Task to complete: Copy out every line of the material below with no changes.

•••••

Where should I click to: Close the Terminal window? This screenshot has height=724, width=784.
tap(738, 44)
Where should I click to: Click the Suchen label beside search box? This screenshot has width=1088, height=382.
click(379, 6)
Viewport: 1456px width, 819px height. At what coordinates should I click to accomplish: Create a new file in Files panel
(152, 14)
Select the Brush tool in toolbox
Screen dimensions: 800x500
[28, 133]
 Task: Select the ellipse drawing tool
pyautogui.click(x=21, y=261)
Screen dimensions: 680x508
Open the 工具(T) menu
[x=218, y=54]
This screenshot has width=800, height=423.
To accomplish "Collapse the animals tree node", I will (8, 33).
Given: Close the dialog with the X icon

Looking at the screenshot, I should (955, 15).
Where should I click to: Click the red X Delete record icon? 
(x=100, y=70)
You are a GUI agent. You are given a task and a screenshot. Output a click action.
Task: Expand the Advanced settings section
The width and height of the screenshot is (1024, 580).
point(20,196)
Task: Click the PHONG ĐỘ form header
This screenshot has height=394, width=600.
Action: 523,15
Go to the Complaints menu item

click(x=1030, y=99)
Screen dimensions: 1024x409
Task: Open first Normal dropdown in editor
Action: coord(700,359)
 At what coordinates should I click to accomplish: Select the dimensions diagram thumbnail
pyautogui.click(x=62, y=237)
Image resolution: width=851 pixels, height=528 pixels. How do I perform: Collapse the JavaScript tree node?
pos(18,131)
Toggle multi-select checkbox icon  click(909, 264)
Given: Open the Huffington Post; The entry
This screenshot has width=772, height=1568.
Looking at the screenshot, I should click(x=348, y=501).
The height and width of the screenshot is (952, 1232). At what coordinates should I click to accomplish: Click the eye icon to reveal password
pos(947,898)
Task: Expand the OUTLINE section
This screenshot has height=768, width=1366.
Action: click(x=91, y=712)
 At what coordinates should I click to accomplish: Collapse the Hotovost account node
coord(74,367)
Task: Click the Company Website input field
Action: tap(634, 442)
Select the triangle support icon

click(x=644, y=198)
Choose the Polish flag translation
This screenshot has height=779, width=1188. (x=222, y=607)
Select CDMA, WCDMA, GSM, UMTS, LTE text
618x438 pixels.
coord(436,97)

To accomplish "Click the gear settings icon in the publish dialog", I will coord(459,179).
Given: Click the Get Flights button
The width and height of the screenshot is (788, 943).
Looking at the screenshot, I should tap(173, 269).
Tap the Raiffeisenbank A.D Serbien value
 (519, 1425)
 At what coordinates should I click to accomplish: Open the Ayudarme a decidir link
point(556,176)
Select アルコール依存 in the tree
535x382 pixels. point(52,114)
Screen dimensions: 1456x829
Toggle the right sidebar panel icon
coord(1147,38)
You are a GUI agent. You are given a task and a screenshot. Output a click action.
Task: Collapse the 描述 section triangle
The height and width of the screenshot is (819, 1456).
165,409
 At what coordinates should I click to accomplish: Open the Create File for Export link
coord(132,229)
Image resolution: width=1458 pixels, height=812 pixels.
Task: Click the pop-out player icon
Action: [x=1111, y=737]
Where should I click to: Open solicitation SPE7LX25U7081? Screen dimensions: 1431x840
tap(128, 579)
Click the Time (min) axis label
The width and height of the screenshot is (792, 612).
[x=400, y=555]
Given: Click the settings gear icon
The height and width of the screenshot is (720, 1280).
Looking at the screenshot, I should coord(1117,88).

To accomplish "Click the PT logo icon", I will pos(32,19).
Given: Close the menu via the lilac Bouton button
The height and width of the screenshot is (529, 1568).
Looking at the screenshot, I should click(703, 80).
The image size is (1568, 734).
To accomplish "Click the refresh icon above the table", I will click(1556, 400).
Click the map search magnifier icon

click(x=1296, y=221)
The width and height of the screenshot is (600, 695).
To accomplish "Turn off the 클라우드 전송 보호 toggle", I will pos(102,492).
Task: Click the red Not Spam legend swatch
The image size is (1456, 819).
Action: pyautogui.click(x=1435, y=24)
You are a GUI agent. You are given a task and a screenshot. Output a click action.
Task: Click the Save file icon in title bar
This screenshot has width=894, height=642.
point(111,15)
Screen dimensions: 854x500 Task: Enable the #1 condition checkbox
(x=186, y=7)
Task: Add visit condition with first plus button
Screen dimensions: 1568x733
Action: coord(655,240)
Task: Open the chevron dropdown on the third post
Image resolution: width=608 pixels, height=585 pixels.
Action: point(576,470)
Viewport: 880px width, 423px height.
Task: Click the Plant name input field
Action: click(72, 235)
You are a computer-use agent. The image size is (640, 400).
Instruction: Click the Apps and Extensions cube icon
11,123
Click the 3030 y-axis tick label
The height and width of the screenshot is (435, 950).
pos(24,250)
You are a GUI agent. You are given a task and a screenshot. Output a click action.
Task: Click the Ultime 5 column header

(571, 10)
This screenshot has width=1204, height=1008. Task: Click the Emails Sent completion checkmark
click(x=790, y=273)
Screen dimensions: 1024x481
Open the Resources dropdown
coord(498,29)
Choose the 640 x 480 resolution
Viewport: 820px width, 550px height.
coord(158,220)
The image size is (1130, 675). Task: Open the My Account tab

•••••

Task result:
Where should I click to: Close the Terminal window? This screenshot has height=724, width=784.
tap(738, 44)
Where should I click to: Click the Suchen label beside search box? This screenshot has width=1088, height=382.
click(379, 6)
Viewport: 1456px width, 819px height. At what coordinates should I click to accomplish: Create a new file in Files panel
(152, 14)
Select the Brush tool in toolbox
Screen dimensions: 800x500
[28, 133]
 Task: Select the ellipse drawing tool
pyautogui.click(x=21, y=261)
Screen dimensions: 680x508
Open the 工具(T) menu
[x=218, y=54]
This screenshot has width=800, height=423.
To accomplish "Collapse the animals tree node", I will (8, 33).
Given: Close the dialog with the X icon

Looking at the screenshot, I should (955, 15).
Where should I click to: Click the red X Delete record icon? 
(x=100, y=70)
You are a GUI agent. You are given a task and a screenshot. Output a click action.
Task: Expand the Advanced settings section
The width and height of the screenshot is (1024, 580).
point(20,196)
Task: Click the PHONG ĐỘ form header
This screenshot has height=394, width=600.
Action: 523,15
Go to the Complaints menu item

click(x=1030, y=99)
Screen dimensions: 1024x409
Task: Open first Normal dropdown in editor
Action: coord(700,359)
 At what coordinates should I click to accomplish: Select the dimensions diagram thumbnail
pyautogui.click(x=62, y=237)
Image resolution: width=851 pixels, height=528 pixels. How do I perform: Collapse the JavaScript tree node?
pos(18,131)
Toggle multi-select checkbox icon  click(909, 264)
Given: Open the Huffington Post; The entry
This screenshot has width=772, height=1568.
Looking at the screenshot, I should click(x=348, y=501).
The height and width of the screenshot is (952, 1232). At what coordinates should I click to accomplish: Click the eye icon to reveal password
pos(947,898)
Task: Expand the OUTLINE section
This screenshot has height=768, width=1366.
Action: click(x=91, y=712)
 At what coordinates should I click to accomplish: Collapse the Hotovost account node
coord(74,367)
Task: Click the Company Website input field
Action: tap(634, 442)
Select the triangle support icon

click(x=644, y=198)
Choose the Polish flag translation
This screenshot has height=779, width=1188. (x=222, y=607)
Select CDMA, WCDMA, GSM, UMTS, LTE text
618x438 pixels.
coord(436,97)

To accomplish "Click the gear settings icon in the publish dialog", I will coord(459,179).
Given: Click the Get Flights button
The width and height of the screenshot is (788, 943).
Looking at the screenshot, I should tap(173, 269).
Tap the Raiffeisenbank A.D Serbien value
 (519, 1425)
 At what coordinates should I click to accomplish: Open the Ayudarme a decidir link
point(556,176)
Select アルコール依存 in the tree
535x382 pixels. point(52,114)
Screen dimensions: 1456x829
Toggle the right sidebar panel icon
coord(1147,38)
You are a GUI agent. You are given a task and a screenshot. Output a click action.
Task: Collapse the 描述 section triangle
The height and width of the screenshot is (819, 1456).
165,409
 At what coordinates should I click to accomplish: Open the Create File for Export link
coord(132,229)
Image resolution: width=1458 pixels, height=812 pixels.
Task: Click the pop-out player icon
Action: [x=1111, y=737]
Where should I click to: Open solicitation SPE7LX25U7081? Screen dimensions: 1431x840
tap(128, 579)
Click the Time (min) axis label
The width and height of the screenshot is (792, 612).
[x=400, y=555]
Given: Click the settings gear icon
The height and width of the screenshot is (720, 1280).
Looking at the screenshot, I should coord(1117,88).

To accomplish "Click the PT logo icon", I will pos(32,19).
Given: Close the menu via the lilac Bouton button
The height and width of the screenshot is (529, 1568).
Looking at the screenshot, I should click(703, 80).
The image size is (1568, 734).
To accomplish "Click the refresh icon above the table", I will click(1556, 400).
Click the map search magnifier icon

click(x=1296, y=221)
The width and height of the screenshot is (600, 695).
To accomplish "Turn off the 클라우드 전송 보호 toggle", I will pos(102,492).
Task: Click the red Not Spam legend swatch
The image size is (1456, 819).
Action: pyautogui.click(x=1435, y=24)
You are a GUI agent. You are given a task and a screenshot. Output a click action.
Task: Click the Save file icon in title bar
This screenshot has width=894, height=642.
point(111,15)
Screen dimensions: 854x500 Task: Enable the #1 condition checkbox
(x=186, y=7)
Task: Add visit condition with first plus button
Screen dimensions: 1568x733
Action: coord(655,240)
Task: Open the chevron dropdown on the third post
Image resolution: width=608 pixels, height=585 pixels.
Action: point(576,470)
Viewport: 880px width, 423px height.
Task: Click the Plant name input field
Action: click(72, 235)
You are a computer-use agent. The image size is (640, 400).
Instruction: Click the Apps and Extensions cube icon
11,123
Click the 3030 y-axis tick label
The height and width of the screenshot is (435, 950).
pos(24,250)
You are a GUI agent. You are given a task and a screenshot. Output a click action.
Task: Click the Ultime 5 column header

(571, 10)
This screenshot has width=1204, height=1008. Task: Click the Emails Sent completion checkmark
click(x=790, y=273)
Screen dimensions: 1024x481
Open the Resources dropdown
coord(498,29)
Choose the 640 x 480 resolution
Viewport: 820px width, 550px height.
coord(158,220)
The image size is (1130, 675). Task: Open the My Account tab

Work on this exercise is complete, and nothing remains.